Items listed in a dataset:
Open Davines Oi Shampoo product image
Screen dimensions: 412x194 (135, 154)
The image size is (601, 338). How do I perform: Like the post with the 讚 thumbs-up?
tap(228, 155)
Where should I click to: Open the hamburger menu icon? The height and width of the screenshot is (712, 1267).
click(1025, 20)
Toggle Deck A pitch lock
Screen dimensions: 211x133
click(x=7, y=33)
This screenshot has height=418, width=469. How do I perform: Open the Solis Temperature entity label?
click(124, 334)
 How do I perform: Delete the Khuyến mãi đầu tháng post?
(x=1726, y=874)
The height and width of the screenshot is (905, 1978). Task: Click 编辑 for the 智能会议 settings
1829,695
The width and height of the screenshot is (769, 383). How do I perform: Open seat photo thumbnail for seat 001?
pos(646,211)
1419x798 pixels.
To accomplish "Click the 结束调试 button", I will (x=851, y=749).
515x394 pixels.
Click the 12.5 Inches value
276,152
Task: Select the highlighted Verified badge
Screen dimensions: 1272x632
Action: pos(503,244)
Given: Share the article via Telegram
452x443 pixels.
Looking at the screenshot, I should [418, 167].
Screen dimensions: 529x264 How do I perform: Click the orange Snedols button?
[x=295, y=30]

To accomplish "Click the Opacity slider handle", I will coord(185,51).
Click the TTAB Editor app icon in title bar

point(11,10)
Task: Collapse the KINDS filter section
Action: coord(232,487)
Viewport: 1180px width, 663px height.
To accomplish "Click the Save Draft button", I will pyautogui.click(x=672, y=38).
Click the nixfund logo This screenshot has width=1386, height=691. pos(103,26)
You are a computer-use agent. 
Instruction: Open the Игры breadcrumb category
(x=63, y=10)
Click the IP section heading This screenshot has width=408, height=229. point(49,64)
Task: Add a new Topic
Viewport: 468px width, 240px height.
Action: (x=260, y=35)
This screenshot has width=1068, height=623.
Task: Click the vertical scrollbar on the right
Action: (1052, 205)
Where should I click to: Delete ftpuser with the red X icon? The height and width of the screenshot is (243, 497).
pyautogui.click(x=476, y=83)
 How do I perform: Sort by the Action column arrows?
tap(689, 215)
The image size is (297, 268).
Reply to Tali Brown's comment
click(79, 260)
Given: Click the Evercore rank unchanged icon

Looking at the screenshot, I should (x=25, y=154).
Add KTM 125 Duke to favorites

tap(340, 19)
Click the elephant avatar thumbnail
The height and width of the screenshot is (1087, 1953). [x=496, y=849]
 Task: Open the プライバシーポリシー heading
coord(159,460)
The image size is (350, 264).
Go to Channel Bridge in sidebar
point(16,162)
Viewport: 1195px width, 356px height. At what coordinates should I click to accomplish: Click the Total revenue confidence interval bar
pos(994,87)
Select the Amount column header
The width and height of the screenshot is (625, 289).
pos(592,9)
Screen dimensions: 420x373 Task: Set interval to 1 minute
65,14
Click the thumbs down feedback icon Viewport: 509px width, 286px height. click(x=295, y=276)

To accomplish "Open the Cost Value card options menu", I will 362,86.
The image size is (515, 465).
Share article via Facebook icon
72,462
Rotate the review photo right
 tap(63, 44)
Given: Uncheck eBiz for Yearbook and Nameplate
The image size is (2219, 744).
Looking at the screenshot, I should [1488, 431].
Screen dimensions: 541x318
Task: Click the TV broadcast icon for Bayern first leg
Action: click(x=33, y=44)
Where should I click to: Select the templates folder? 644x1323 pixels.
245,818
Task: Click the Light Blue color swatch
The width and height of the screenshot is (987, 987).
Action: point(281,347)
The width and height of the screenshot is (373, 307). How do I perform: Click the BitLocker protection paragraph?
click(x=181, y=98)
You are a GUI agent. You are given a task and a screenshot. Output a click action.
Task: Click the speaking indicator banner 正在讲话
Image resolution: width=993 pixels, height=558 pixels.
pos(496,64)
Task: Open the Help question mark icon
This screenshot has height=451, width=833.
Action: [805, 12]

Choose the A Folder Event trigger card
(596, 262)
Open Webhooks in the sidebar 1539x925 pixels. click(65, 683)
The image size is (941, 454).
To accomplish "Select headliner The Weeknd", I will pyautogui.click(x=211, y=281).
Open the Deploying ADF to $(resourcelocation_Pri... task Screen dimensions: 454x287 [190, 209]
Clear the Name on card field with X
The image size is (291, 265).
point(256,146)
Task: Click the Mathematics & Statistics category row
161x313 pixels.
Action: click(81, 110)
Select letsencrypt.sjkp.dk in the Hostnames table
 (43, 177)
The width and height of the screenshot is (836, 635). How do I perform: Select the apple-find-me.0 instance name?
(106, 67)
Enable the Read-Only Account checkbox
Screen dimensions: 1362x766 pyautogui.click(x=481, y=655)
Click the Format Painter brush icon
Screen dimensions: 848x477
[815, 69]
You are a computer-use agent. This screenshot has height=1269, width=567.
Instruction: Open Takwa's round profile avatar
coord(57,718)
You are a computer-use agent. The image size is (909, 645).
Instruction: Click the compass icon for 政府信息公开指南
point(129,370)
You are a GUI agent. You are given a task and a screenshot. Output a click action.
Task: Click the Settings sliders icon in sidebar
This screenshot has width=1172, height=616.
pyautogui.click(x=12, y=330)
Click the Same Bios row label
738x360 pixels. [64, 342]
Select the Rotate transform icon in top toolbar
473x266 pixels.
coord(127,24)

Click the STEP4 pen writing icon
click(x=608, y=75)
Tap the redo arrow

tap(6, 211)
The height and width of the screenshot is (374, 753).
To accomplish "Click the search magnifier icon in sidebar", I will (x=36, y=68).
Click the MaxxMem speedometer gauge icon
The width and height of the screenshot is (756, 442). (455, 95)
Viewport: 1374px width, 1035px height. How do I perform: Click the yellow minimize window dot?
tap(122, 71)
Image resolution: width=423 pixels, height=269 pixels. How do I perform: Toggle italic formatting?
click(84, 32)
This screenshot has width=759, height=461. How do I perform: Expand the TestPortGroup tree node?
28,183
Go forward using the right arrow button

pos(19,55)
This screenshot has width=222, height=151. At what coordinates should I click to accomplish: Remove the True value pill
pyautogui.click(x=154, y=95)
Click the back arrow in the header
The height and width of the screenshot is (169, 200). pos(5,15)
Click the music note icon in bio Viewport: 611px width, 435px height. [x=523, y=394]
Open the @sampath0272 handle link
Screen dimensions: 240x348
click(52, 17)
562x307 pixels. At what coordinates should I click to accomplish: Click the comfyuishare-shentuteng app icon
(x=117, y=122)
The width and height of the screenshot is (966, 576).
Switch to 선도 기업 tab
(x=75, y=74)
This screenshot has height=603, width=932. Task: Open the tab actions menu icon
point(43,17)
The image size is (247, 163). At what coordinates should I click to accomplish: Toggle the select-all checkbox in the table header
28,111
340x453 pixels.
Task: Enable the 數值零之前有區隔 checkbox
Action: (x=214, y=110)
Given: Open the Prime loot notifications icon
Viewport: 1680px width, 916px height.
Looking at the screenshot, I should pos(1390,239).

# JOB
Show every line of the records that contains the string "interval", treating uppercase and lowercase as different.

# RESULT OF THIS EXERCISE
Viewport: 1195px width, 356px height. At what coordinates should I click to accomplish: Click the Total revenue confidence interval bar
Screen dimensions: 420x373 Task: Set interval to 1 minute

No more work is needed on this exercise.